▶ Activity
Keep only the lines of the data below that contain "tool", and copy them.

>>>

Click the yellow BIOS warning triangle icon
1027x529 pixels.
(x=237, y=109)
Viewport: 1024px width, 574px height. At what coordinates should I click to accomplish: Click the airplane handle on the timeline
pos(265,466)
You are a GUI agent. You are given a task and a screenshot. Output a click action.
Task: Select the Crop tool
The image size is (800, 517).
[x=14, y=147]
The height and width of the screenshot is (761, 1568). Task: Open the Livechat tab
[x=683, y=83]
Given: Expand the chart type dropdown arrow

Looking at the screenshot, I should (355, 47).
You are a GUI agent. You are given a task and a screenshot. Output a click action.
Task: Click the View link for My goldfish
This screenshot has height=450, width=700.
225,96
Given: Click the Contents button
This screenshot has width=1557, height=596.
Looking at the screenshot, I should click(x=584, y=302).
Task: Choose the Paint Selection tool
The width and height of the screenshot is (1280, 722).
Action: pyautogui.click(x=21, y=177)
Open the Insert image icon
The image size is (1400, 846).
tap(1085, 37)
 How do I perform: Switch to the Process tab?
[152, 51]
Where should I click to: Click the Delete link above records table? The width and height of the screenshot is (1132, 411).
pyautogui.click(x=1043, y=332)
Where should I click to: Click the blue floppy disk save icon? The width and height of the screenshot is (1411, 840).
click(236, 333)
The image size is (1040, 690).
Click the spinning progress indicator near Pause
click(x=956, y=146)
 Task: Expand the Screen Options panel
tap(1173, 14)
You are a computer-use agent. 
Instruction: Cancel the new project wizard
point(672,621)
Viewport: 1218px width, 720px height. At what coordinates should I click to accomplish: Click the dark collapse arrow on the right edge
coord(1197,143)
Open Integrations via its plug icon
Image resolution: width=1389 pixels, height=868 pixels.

<<<

▶ Worked solution
Task: Select the Crop tool
Task: Choose the Paint Selection tool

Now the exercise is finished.